| PROBLEM TO SOLVE |
The answer is the set of lines that include "agent", copied from the data below.

| EXERCISE MATERIAL |

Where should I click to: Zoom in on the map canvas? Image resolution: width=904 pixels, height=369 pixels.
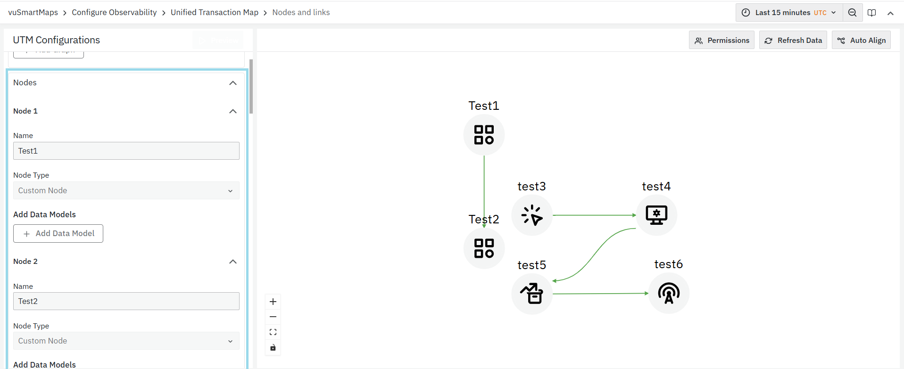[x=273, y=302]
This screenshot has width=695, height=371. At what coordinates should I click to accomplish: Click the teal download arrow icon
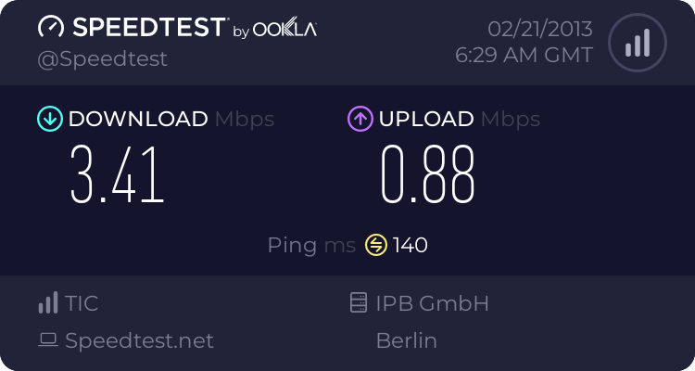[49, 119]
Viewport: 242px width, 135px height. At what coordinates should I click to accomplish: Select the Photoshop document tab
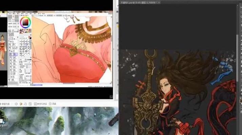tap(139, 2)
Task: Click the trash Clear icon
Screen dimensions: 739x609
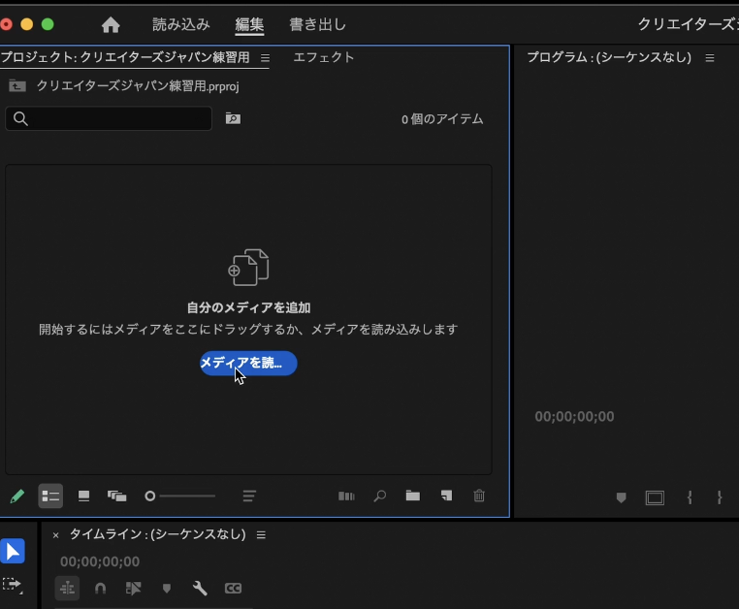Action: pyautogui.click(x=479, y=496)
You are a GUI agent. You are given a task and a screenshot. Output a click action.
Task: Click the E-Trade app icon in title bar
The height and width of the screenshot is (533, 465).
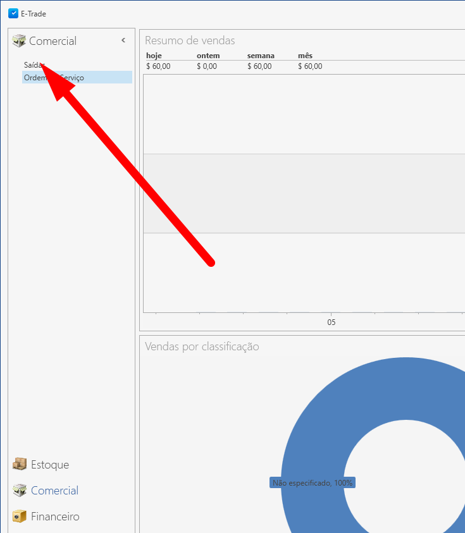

...

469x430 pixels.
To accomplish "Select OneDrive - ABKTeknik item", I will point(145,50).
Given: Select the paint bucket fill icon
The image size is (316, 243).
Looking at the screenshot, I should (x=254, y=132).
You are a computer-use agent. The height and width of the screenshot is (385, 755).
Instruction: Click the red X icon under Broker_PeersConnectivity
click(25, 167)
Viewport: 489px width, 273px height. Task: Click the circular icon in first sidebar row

==

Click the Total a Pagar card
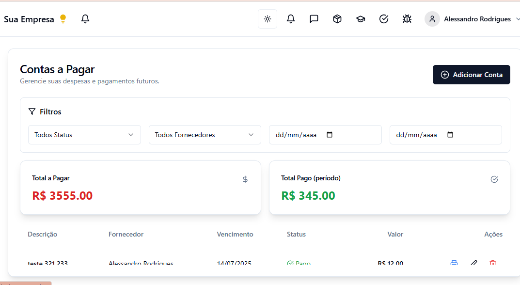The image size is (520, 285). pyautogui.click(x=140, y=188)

| OUTPUT OF THE TASK |
You are a GUI agent. You are given a task and a screenshot. Output a click action.
You are a computer-use agent. The height and width of the screenshot is (385, 755).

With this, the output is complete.